Nuclear spin diffusion in semiconductor nanostructures: Effects of inhomogeneous hyperfine interactions

TL;DR

This paper investigates how inhomogeneous hyperfine interactions in semiconductor quantum dots suppress nuclear spin diffusion, combining theoretical calculations with experimental observations to clarify the underlying mechanisms.

Contribution

It provides a detailed analysis of the suppression of nuclear spin diffusion due to nonuniform hyperfine coupling in quantum dots, validating the method of moment in inhomogeneous systems.

Findings

Nuclear spin diffusion is strongly suppressed by inhomogeneous hyperfine interactions.

Results align with recent experimental observations of suppressed spin diffusion.
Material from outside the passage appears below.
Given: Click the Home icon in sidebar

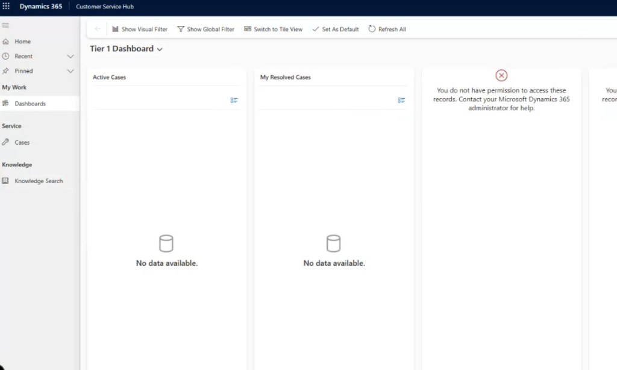Looking at the screenshot, I should tap(6, 42).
The method of moment's validity is clarified for inhomogeneous systems.

Abstract

We study the effect of contact hyperfine interaction on the nuclear spin diffusion coefficients in semiconductor quantum dots. The diffusion coefficients are calculated with both the method of moment and density matrix. We show that nuclear spin diffusion is strongly suppressed by the nonuniform hyperfine coupling resulting from the confined electron wavefunction. Our results agree with the observed suppression of nuclear spin diffusion in these structures in recent experiments, and clarify the degree of validity of the method of moment in an inhomogeneous system.